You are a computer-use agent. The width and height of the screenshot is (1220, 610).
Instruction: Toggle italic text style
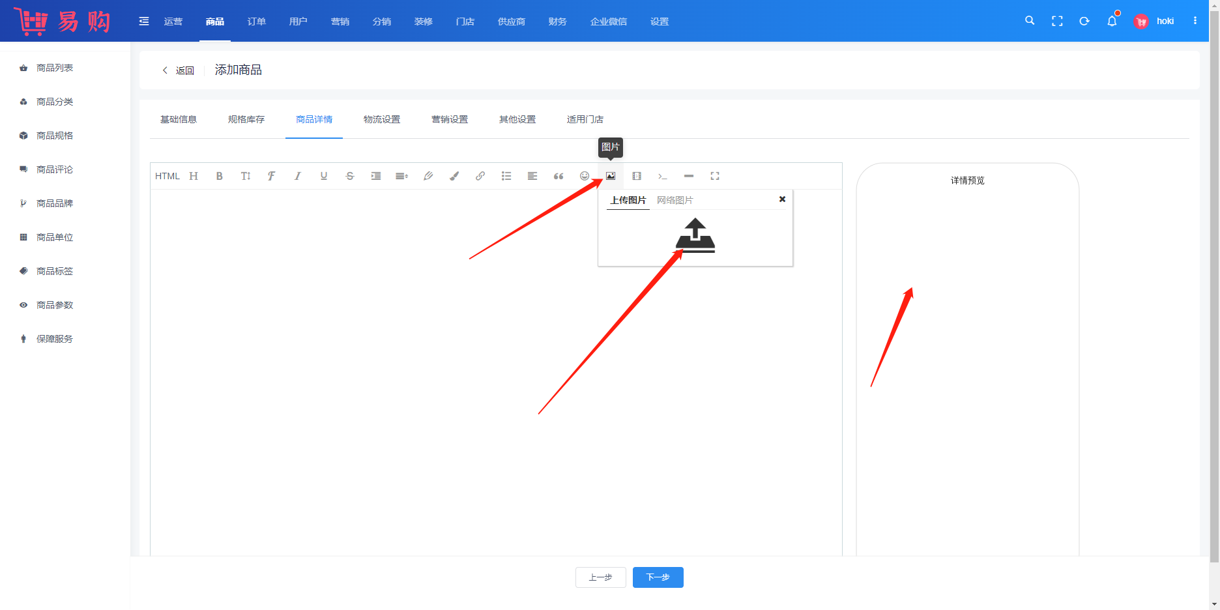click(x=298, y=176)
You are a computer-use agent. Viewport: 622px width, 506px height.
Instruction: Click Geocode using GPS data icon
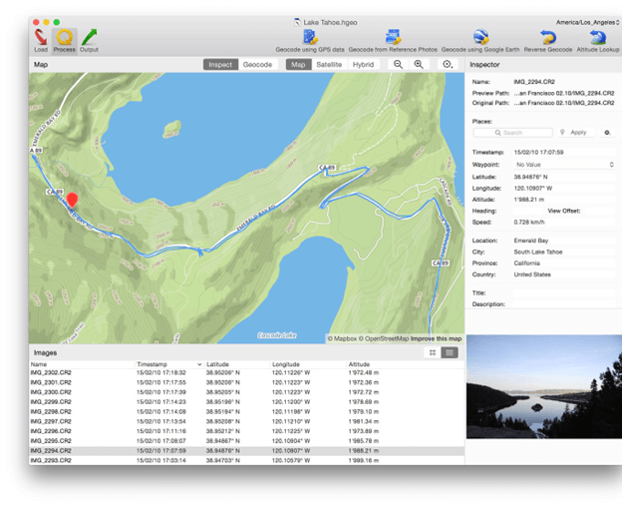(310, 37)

> [Requirements]: Output every line of the rows above as a JSON list of strings, one string per line, with blank lines and the pictures left out.

> [Response to this exercise]:
[
  "You are a computer-use agent. The width and height of the screenshot is (1220, 610).",
  "Instruction: Toggle italic text style",
  "click(x=298, y=176)",
  "You are a computer-use agent. Viewport: 622px width, 506px height.",
  "Instruction: Click Geocode using GPS data icon",
  "(310, 37)"
]